Furthermore, in those instances where a convention analogous to “at least one of A, B, and C, etc.” is used, in general such a construction is intended in the sense one having skill in the art would understand the convention (e.g., “a system having at least one of A, B, and C” would include but not be limited to systems that have A alone, B alone, C alone, A and B together, A and C together, B and C together, and/or A, B, and C together, etc.). In those instances where a convention analogous to “at least one of A, B, or C, etc.” is used, in general, such a construction is intended in the sense one having skill in the art would understand the convention (e.g., “a system having at least one of A, B, or C” would include but not be limited to systems that have A alone, B alone, C alone, A and B together, A and C together, B and C together, and/or A, B, and C together, etc.). It will be further understood by those within the art that virtually any disjunctive word and/or phrase presenting two or more alternative terms, whether in the description, claims, or drawings, should be understood to contemplate the possibilities of including one of the terms, either of the terms, or both terms. For example, the phrase “A or B” will be understood to include the possibilities of “A” or “B” or “A and B.”

Further, unless otherwise noted, the use of the words “approximate,” “about,” “around,” “substantially,” etc., mean plus or minus ten percent.

Although the present embodiments have been particularly described with reference to preferred examples thereof, it should be readily apparent to those of ordinary skill in the art that changes and modifications in the form and details may be made without departing from the spirit and scope of the present disclosure.
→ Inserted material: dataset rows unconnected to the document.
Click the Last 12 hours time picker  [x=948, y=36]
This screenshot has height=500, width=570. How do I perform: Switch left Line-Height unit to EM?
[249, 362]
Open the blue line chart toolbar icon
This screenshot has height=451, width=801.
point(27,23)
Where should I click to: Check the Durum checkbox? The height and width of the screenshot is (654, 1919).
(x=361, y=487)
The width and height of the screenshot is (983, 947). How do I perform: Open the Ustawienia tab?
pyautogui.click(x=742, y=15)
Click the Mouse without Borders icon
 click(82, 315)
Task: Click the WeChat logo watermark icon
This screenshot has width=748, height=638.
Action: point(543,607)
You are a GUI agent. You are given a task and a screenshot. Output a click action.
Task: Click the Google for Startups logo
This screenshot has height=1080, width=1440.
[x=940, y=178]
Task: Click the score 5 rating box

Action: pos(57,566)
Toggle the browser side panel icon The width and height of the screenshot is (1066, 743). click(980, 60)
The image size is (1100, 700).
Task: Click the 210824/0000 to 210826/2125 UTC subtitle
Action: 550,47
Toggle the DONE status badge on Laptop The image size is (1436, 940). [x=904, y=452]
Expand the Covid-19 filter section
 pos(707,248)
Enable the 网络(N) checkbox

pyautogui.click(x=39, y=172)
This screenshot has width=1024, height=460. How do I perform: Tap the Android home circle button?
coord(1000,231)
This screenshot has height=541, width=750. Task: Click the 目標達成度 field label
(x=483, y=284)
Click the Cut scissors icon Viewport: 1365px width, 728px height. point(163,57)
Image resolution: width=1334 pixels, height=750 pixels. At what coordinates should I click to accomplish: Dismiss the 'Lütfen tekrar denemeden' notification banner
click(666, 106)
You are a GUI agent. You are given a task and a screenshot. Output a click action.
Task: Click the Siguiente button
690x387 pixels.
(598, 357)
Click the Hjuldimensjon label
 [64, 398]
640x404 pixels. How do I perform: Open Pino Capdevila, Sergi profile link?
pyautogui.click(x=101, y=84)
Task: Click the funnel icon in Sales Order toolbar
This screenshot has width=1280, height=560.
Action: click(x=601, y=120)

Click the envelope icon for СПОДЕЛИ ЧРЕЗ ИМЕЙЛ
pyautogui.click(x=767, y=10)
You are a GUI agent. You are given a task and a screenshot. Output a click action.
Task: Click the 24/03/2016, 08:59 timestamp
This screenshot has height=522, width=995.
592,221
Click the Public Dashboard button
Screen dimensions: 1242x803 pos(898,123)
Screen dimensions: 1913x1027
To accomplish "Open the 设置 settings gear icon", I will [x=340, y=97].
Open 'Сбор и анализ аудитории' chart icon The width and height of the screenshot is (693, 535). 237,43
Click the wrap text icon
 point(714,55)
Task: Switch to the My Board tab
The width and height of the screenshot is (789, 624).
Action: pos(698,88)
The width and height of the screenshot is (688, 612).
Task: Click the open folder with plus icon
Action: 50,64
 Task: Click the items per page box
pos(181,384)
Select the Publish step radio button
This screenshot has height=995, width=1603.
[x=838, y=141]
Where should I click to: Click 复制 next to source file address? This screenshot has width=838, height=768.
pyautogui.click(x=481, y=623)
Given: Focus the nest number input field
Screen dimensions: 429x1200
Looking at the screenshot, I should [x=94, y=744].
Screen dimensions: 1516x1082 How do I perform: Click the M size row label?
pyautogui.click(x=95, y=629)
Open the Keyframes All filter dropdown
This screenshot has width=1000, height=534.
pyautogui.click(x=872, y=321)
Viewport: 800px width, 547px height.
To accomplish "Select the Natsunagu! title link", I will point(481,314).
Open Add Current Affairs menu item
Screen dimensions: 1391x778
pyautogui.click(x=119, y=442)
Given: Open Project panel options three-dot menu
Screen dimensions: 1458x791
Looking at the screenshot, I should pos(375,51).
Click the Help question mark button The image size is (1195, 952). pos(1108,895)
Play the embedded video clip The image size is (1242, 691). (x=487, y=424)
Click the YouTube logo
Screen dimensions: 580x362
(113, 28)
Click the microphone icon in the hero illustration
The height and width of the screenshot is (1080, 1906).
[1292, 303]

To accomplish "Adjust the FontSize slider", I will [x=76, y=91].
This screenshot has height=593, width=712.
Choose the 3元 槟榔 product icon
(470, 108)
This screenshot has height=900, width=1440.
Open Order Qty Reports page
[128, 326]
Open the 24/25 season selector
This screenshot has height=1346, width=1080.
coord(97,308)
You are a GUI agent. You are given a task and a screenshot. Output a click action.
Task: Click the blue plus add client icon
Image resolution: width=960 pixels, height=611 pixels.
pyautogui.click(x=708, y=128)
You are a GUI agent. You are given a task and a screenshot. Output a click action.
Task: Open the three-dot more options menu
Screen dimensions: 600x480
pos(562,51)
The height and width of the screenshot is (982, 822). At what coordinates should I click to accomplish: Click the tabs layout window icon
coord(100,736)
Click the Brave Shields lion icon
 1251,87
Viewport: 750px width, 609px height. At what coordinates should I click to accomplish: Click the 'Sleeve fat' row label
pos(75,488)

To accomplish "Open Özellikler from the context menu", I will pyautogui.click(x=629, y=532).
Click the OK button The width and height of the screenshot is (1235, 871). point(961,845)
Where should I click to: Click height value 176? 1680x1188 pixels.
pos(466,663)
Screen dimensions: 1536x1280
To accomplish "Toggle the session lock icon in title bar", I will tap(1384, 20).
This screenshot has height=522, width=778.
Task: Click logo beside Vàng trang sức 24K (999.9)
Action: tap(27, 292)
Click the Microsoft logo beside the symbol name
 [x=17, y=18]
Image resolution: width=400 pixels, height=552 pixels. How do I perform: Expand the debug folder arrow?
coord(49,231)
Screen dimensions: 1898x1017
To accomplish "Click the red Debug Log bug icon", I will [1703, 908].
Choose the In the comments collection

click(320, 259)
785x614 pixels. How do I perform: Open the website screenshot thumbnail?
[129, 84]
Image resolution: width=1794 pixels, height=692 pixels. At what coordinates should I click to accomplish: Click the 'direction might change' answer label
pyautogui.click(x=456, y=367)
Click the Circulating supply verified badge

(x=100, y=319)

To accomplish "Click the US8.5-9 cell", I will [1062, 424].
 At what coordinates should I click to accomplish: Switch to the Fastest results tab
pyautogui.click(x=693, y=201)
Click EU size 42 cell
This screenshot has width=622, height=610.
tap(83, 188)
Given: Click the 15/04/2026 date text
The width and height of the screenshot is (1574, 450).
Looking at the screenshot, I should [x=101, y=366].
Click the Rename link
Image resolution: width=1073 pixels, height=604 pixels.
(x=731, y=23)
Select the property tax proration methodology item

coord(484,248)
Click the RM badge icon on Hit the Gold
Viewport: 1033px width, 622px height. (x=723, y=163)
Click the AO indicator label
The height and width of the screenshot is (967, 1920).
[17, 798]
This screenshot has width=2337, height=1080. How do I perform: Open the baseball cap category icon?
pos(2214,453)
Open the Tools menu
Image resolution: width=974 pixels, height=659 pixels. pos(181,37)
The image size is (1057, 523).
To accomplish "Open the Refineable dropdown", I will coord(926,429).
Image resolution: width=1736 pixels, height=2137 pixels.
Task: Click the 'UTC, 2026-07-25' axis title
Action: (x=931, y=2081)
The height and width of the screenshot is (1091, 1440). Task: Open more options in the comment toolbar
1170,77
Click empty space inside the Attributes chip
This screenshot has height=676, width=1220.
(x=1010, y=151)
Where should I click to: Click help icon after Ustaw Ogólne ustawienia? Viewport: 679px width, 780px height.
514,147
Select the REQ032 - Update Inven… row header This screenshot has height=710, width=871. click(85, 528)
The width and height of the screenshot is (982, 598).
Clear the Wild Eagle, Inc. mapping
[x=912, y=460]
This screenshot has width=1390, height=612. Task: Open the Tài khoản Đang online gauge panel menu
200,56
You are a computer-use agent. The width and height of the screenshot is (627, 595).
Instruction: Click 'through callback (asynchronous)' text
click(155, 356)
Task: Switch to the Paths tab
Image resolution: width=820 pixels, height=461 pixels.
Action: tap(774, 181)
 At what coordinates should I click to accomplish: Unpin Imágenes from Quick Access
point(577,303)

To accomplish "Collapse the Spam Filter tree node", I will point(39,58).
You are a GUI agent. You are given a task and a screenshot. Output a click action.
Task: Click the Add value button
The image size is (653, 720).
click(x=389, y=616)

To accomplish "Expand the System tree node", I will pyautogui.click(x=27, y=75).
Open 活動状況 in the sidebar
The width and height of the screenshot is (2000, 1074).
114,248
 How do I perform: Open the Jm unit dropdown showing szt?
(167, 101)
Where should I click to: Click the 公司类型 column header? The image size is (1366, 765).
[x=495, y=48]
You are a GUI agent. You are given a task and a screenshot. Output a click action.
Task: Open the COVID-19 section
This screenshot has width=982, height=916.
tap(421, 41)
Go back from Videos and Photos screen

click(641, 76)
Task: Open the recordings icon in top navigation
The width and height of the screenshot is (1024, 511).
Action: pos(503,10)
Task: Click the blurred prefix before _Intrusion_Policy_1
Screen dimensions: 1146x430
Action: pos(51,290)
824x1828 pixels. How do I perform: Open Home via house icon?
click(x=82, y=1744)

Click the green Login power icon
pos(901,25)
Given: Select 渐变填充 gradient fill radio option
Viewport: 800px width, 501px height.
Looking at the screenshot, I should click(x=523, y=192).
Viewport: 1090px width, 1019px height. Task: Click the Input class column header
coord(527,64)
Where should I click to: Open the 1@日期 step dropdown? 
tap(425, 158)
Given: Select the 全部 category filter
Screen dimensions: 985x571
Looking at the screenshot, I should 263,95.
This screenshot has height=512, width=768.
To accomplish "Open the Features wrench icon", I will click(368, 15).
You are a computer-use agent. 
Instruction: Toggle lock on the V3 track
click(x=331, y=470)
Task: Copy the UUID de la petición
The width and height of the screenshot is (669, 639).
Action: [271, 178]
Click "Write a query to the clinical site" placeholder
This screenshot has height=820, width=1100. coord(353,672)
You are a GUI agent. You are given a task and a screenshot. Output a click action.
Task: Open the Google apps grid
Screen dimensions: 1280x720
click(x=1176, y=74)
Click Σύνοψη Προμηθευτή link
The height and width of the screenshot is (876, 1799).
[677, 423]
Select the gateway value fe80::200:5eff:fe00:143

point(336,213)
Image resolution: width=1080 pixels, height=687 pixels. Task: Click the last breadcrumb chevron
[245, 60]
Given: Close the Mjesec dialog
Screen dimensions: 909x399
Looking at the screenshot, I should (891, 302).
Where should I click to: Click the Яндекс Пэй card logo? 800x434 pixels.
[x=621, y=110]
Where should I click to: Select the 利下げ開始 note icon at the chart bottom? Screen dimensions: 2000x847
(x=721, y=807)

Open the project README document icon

It is intended that the appended claims encompass such changes and modifications.

Claims

What is claimed is:

1. A thin film material for highly efficient second harmonic generation (SHG) comprising:

alternating layers of monolayer MoS2 separated by organic molecular layers.

2. The thin film material of claim 1, wherein organic molecular layers are configured to isolate interlayer coupling of MoS2 between monolayers.

3. The thin film material of claim 2, wherein the isolation preserves monolayer-like non-linear optic (NLO) properties of the thin film material.

4. The thin film material of claim 1, wherein the organic molecular layers comprise organic ligands.

5. The thin film material of claim 1, wherein the organic molecular layers comprise PVP.

6. A method of preparing a thin film material for highly efficient second harmonic generation (SHG), comprising:

preparing a monolayer MoS2 ink using an exfoliation and separation process;

dispersing in isopropanol (IPA) to formulate a stable ink material;

spraying the stable ink material onto a selected substrate to form a large-area continuous BM-MoS2 thin film; and

stacking the PVP-capped MoS2 monolayers vertically to form a superlattice thin film.

7. The method of claim 6, wherein preparing the monolayer MoS2 ink is performed using an exfoliation and separation process.

8. The method of claim 7, wherein the exfoliation and separation process is followed by binding the MoS2 with organic ligands.

9. The method of claim 8, wherein the organic ligands comprise PVP.